O rastro apagado do metanol
Há escândalos que fedem e há os que queimam. O das bebidas adulteradas com metanol é dos dois tipos. Enquanto o país soma mais de 110 casos de intoxicação — segundo o Ministério da Saúde —, o poder público finge surpresa diante de um desastre que ele próprio ajudou a fabricar.
A Polícia Federal, através da Operação Carbono Oculto – deflagrada em agosto – investiga a ligação do PCC com o metanol, usado para lavar dinheiro e adulterar tanto combustíveis quanto bebidas.
O crime organizado fez do veneno um negócio lucrativo. Mas o que permitiu que isso acontecesse em larga escala foi, antes de tudo, a decisão política de manter o setor das bebidas sem rastreamento efetivo.
Desde 2016, o Brasil vive sem o Sistema de Controle de Produção de Bebidas (SICOBE), criado para rastrear a origem e o volume de produção. No entanto, ano passado o Tribunal de Contas da União (TCU) determinou que a Receita Federal reativasse o sistema, alertando para o risco de adulteração. A Receita, porém, desobedeceu — e foi ao Supremo Tribunal Federal pedir para não cumprir a ordem.

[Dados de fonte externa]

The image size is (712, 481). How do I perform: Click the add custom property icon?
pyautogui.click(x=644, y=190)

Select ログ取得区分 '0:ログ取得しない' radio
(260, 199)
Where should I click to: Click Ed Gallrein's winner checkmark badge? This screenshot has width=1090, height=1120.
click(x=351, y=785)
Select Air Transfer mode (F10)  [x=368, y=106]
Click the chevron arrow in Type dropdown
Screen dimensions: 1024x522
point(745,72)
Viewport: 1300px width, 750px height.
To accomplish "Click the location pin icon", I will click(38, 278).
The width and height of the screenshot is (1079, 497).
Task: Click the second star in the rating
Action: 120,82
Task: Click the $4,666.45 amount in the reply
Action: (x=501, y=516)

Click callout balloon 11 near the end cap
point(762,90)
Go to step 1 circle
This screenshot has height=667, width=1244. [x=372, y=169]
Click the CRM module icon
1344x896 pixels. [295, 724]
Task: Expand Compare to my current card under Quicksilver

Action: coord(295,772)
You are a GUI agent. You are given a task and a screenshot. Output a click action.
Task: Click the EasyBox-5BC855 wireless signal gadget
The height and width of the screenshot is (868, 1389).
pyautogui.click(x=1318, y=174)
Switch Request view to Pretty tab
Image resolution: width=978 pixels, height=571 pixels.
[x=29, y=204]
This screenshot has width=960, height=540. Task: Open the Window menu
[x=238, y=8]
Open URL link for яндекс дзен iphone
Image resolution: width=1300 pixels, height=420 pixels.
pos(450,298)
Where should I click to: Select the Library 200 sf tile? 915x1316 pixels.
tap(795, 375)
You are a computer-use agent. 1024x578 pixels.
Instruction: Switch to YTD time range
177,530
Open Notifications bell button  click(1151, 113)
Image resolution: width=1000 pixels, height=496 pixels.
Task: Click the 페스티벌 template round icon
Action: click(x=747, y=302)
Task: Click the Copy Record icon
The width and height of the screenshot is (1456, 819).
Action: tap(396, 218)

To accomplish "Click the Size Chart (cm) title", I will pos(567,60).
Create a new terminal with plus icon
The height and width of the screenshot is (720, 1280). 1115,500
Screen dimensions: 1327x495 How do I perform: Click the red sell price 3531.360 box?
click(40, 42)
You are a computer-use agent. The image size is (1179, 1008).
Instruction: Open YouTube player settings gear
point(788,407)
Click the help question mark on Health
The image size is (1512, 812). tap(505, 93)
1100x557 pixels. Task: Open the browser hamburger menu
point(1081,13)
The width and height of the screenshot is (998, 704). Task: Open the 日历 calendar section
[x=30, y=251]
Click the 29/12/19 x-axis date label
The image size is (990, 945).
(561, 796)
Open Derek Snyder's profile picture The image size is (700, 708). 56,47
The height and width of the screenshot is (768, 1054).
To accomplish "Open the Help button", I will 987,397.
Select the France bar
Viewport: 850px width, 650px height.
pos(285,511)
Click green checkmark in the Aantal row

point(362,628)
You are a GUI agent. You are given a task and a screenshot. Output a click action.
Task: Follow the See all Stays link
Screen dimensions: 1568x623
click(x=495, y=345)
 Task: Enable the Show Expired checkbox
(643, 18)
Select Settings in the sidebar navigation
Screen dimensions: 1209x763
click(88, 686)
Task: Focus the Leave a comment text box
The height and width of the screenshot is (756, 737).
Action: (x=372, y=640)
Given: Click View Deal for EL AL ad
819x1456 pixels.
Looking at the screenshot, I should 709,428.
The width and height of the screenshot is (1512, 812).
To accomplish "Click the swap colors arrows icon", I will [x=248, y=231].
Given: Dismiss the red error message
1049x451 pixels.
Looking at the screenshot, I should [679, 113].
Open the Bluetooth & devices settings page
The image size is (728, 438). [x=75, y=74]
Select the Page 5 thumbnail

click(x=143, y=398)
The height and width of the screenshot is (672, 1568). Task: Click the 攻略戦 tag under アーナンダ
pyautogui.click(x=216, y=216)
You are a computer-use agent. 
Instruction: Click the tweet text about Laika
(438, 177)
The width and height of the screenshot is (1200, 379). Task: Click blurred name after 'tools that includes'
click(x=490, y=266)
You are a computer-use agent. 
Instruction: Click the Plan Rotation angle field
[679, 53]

Em abril deste ano, o ministro Cristiano Zanin, ex-advogado de Lula, atendeu ao pedido da Receita e suspendeu a decisão do TCU. O resultado: seguimos sem controle sobre o que é fabricado e vendido no país.
Não se trata de detalhe técnico. Trata-se de uma escolha que favorece o caos, e o caos sempre tem beneficiários. Grandes empresas do setor fizeram lobby contra a reativação do sistema, alegando que ele era caro e ineficiente.
Deputados governistas repetiram que o Sicobe “nunca rastreou destilados”. É falso. Documentos da própria Receita, de 2012, mostram que o sistema rastreava, sim, esse tipo de bebida.
O argumento de que o rastreamento não controlava a qualidade é igualmente falacioso. O objetivo era outro: saber de onde vinha cada garrafa. Se estivesse ativo, hoje poderíamos identificar a origem das bebidas contaminadas. Mas o sistema foi desligado — e o país bebe no escuro.
Enquanto isso, o PCC lavava dinheiro com o mesmo metanol que agora mata consumidores.
O elo entre o submundo e Brasília pode parecer distante, mas passa pelo mesmo ponto cego: a falta de transparência. E quando o Estado luta para permanecer cego, é difícil acreditar que seja apenas descuido.
O ministro Fernando Haddad, chefe da Fazenda, poderia ter acatado a decisão do TCU e fortalecido os mecanismos de controle. Preferiu recorrer. E Lula, que tantas vezes falou em “defender o povo”, silenciou. O governo se mobilizou não para proteger o consumidor, mas para proteger a desregulação.
O resultado está nas manchetes e nas UTIs de hospitais.
Um país que gasta bilhões em arrecadação e fiscalização é incapaz de rastrear o próprio veneno. A Receita, que multa por centavos um contribuinte atrasado, é a mesma que se recusa a monitorar o setor de bebidas — justamente o que mais lucra com a informalidade.
Nada disso é coincidência. Quando um ministro, recém-saído do círculo íntimo do presidente, decide manter o sistema desativado, o discurso da neutralidade perde o sentido. É o velho Brasil institucional, em que o Estado prefere o nebuloso porque ele é conveniente.
Hoje, com a Operação Carbono Oculto revelando a presença do crime organizado no negócio do metanol, a pergunta que o governo precisa responder é simples:
Por que tanto medo de rastrear?
O TCU tentou acender a luz. A Receita apagou. O STF mandou deixar apagado.
E o Brasil, intoxicado — por metanol e por omissão —, segue brindando à própria cegueira.